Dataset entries
--- START ---
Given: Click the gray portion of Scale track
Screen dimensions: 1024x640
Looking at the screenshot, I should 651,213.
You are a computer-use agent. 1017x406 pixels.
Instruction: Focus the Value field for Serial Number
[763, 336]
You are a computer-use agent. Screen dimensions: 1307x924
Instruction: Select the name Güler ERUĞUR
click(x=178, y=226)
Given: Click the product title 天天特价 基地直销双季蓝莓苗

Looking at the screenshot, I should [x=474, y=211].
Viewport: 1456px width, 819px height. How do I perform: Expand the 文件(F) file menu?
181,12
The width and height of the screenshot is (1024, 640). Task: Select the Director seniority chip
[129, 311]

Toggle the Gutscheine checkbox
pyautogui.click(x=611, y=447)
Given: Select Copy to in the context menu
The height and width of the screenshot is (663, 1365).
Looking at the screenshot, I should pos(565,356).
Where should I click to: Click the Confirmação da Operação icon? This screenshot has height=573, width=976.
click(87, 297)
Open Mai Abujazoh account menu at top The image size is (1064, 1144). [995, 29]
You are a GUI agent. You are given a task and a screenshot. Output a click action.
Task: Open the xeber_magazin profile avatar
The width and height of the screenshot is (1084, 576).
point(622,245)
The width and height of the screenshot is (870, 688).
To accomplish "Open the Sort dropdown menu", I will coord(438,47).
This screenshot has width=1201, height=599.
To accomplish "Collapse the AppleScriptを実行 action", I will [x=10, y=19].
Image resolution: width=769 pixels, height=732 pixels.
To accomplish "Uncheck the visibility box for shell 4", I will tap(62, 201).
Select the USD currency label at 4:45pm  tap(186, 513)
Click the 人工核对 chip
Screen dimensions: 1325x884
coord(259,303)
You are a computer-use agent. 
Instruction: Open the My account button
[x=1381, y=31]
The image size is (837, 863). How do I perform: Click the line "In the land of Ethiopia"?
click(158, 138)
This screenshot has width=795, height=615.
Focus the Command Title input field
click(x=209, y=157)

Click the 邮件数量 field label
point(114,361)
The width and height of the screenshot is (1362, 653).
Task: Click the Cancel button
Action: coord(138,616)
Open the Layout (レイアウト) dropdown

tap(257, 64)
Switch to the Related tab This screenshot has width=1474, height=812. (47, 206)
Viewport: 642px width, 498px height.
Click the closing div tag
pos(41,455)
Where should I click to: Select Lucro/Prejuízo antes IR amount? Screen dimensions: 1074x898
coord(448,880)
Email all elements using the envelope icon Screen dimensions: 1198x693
--- END ---
What is required: Filter the entries down to the lines holding the string "pixels". Copy each of those lines.

Finished exercise:
You are a computer-use agent. 1017x406 pixels.
Image resolution: width=769 pixels, height=732 pixels.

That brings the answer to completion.